| Task item A |
Give every variable name that the "In [2]:" block of the PyTorch notebook code assigns a value to.
| Task item B |
Go on with the PyTorch notebook code, starting right after its last line.

| Selected text |
══════════════════════════════

In [1]:
import sys

sys.path.append("c:\pixt")

from dataset import Pixt_Dataset, Pixt_Test_Dataset
from dataset.transform import Pixt_ImageTransform, Pixt_TextTransform, Pixt_TargetTransform
from metrics import Accuracy

import torch
import torch.nn as nn
import torch.optim as optim
from torch.utils.data import DataLoader

import clip
from tqdm import tqdm
from PIL import Image

from loss import MultiLabelSoftMarginLoss
from metrics import Accuracy
from module import BaselineLitModule

# train dataset class instance

In [2]:
img_dir = ".././data/"
train_annotation_dir = ".././data/annotation/annotation_merged_remove_gap/train.csv"
valid_annotation_dir = ".././data/annotation/annotation_merged_remove_gap/valid.csv"
image_transform = Pixt_ImageTransform()
train_dataset = Pixt_Dataset(img_dir, train_annotation_dir, image_transform)
valid_dataset = Pixt_Dataset(img_dir, valid_annotation_dir, image_transform)

# train dataloader class instance

In [3]:
text_transform = Pixt_TextTransform(
    max_length=300,
    classes_ko_dir="c:\\pixt\\data\\annotation\\annotation_merged_remove_gap\\all_class_list_ko.pt",
    classes_en_dir="c:\\pixt\\data\\annotation\\annotation_merged_remove_gap\\all_class_list_en.pt",
)

══════════════════════════════

| Given records |
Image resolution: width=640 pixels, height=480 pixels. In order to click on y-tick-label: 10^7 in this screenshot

══════════════════════════════

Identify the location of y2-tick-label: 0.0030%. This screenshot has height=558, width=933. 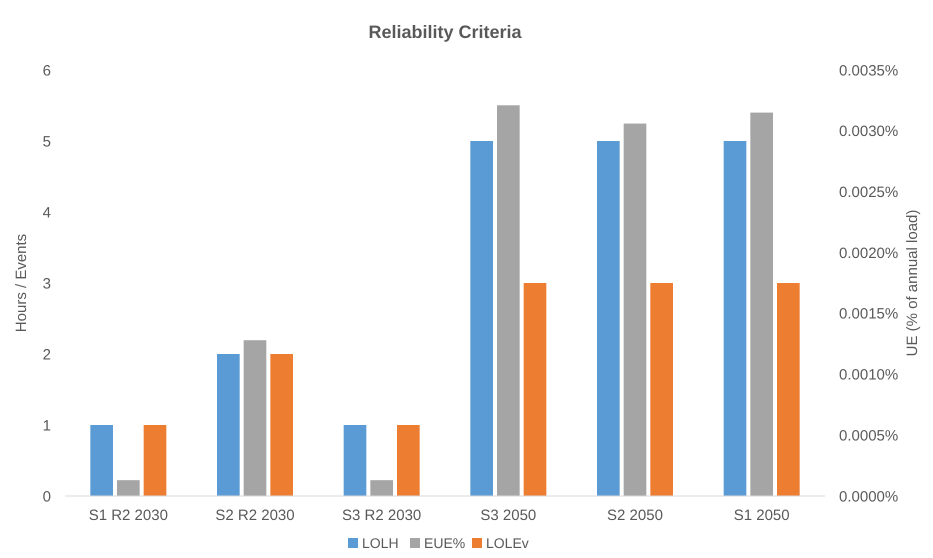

══════════════════════════════

| Your response A |
img_dir, train_annotation_dir, valid_annotation_dir, image_transform, train_dataset, valid_dataset

| Your response B |
target_transform = Pixt_TargetTransform(max_length=300)

def collate_fn(samples):
    image_tensor = torch.stack([sample["image_tensor"] for sample in samples], dim=0)
    text_dict = text_transform([sample["text_ko"] for sample in samples])
    target_tensor = target_transform(text_dict["text_en"], text_dict["text_input"])

    input_data = text_dict
    text_dict["image_tensor"] = image_tensor
    text_dict["target_tensor"] = target_tensor
    return input_data

In [4]:
train_dataloader = DataLoader(
    dataset=train_dataset,
    shuffle=False,
    drop_last=True,
    num_workers=0,
    batch_size=1,
    persistent_workers=False,
    collate_fn=collate_fn
)
valid_dataloader = DataLoader(
    dataset=valid_dataset,
    shuffle=False,
    drop_last=True,
    num_workers=0,
    batch_size=16,
    persistent_workers=False,
    collate_fn=collate_fn
)

# train

In [32]:
device = "cuda" if torch.cuda.is_available() else "cpu"
model, _ = clip.load("RN50", device=device)

# base_loss = MultiLabelSoftMarginLoss(base_loss_weight=1)
# accuracy = Accuracy()

# lit_module = BaselineLitModule(
#     clip_model=model,
#     base_loss_func=base_loss,
#     accuracy=accuracy,
#     optim=torch.optim.Adam,
#     lr=5.0e-05,
# )
# # all models RN50
# # original dataset & learning rate 1.0e-06
# ckpt_path_0 = "c:/pixt/outputs/pixt_baseline/lightning_logs/version_0/epoch=50-step=17340.ckpt"
# # remove mgf dataset & learning rate 1.0e-06
# ckpt_path_1 = "c:/pixt/outputs/pixt_baseline/lightning_logs/version_1/epoch=76-step=22715.ckpt"
# # original dataset & learning rate 5.0e-05
# ckpt_path_2 = "c:/pixt/outputs/pixt_baseline/lightning_logs/version_2/epoch=83-step=28560.ckpt"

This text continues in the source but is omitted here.